● **Directions for this task**
Your answer should hold all lines of the entries that include the word "computer".

● **The data**
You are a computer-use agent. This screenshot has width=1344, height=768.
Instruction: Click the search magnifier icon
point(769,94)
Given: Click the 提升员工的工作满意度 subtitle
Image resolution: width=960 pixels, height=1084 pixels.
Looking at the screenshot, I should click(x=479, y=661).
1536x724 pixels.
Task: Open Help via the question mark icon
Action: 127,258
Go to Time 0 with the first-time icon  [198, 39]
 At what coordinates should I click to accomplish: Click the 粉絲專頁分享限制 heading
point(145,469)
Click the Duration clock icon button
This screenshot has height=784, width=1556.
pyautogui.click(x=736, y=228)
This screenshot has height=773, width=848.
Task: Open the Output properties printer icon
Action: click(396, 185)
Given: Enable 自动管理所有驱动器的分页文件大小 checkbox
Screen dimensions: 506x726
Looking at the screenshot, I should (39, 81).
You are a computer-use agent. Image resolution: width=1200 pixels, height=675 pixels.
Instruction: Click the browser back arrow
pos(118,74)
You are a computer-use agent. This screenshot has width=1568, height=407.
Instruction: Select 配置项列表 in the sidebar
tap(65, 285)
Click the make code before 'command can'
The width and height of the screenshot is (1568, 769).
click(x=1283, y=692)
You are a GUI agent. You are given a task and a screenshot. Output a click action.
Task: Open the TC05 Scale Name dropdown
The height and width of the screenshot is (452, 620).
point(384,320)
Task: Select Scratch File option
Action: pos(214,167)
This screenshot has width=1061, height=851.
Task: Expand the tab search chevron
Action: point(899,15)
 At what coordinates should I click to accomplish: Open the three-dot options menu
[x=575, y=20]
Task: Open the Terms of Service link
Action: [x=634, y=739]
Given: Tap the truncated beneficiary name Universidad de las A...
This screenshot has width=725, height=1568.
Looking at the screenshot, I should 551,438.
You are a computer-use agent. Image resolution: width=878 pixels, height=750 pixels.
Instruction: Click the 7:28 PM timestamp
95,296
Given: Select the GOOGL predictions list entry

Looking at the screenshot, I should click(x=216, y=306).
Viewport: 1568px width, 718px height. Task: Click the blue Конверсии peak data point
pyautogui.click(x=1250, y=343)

● **Finished task**
You are a computer-use agent. This screenshot has width=1344, height=768.
You are a computer-use agent. Image resolution: width=1200 pixels, height=675 pixels.
You are a computer-use agent. This screenshot has width=1568, height=407.
You are a computer-use agent. Image resolution: width=878 pixels, height=750 pixels.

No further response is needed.